Originator companies have had exclusive access to subscribers and patients and they have had the chance to build up relationships and people are not anxious to try newer biosimilars. Physicians have said that if a private insurance payer asked them to make the change to a biosimilar, they would, but they would not take the initiative themselves to have a patient switch to another product to save money. Until recently, Health Canada has also been conservative in the way it approached biosimilars. We have been pleased with the publishing of a new guidance on biosimilars that Health Canada released in December. They will be using a similar approach to the European Medicine Agency (EMA) allowing a more limited package of clinical trials in some cases.
In terms of policy at the provincial level, while we have a generics price agreement with pCPA that biosimilars are specifically excluded from this deal, this means that each biosimilar sponsor will negotiate a price with the provinces in the same way originators do. The difference with biosimilars is that they are going to save provinces money, so the longer they delay, the less money they save. Another challenge is that originator companies have a public price but in addition they have also signed private pricing agreements with the provinces, which makes it difficult for Biosimilar companies to know exactly what the reimbursement price is.
Canada used to have a significant generics manufacturing presence. Has this changed a little bit over the past few years?
We still do have a significant manufacturing presence. Apotex, Teva, Sandoz, Pharmascience and Taro all have manufacturing operations in Canada to serve the Canadian market but they also export their products abroad. Companies like Apotex sell to over 100 countries. Currently it exports more to the US than it sells in Canada. While we have been able to maintain a strong manufacturing base it is an ongoing challenge with the low price products coming from India and increasingly from China as well. I think Canadian manufacturers have been good at innovating and at reducing costs. From a quality perspective, there has been some backlash against the Indian products coming to Canada.

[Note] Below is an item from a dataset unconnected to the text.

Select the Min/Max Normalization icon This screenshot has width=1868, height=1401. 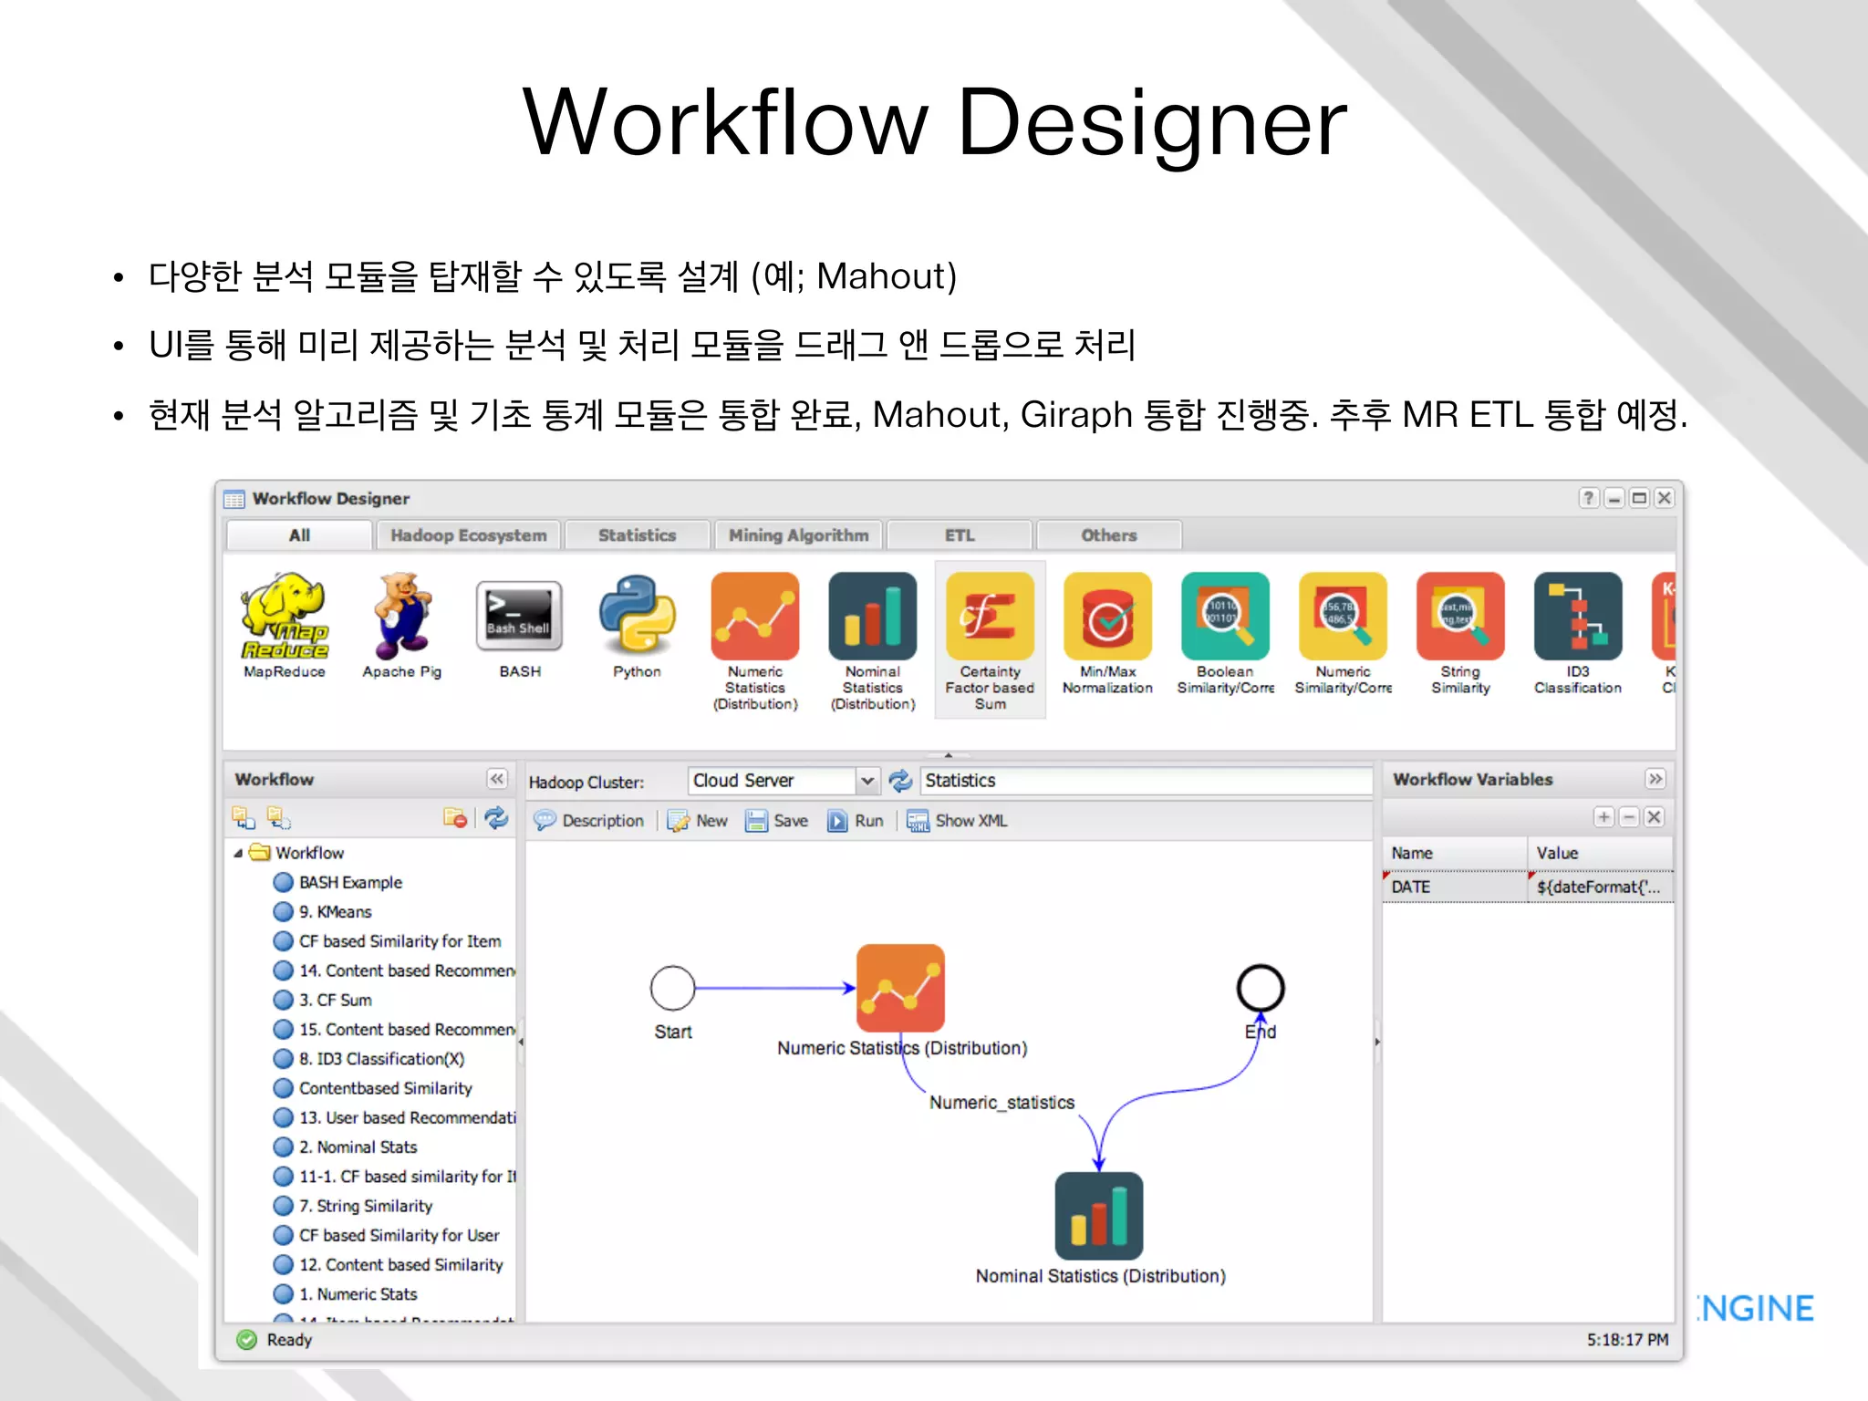click(1107, 617)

To begin wrapping up, as the voice of the Canadian generics industry, you mentioned that you are part of this international network of international Biosimilars. How should Canada be developing its positioning globally from a healthcare and life sciences perspective?
Despite all its challenges, the Canadian healthcare system is a strong one. Like many industries, it is constantly changing and evolving. When I started, the Canadian generic market was made up of small Canadian-owned companies. We had two large companies back then, Apotex and Novopharm (which subsequently was bought by Teva). Initially, they were more interested in protecting the Canadian market, but now everyone is interested in how to sell internationally and in particular how to enter the US market. Anything that could block our exports to the US could be devastating.
Speaking from a generic pharmaceutical space, we have been a leader for several decades, we have a strong regulatory system for generics through Health Canada. There is a strong international confidence towards the Canadian system. Often, we have dealt with issues that other markets have not experienced yet – so we have a lot of experience to bring. Through our IGBA group, we often have more influence than our size might indicate in terms of trade agreements or regulatory issues. I think we have a strong role to play.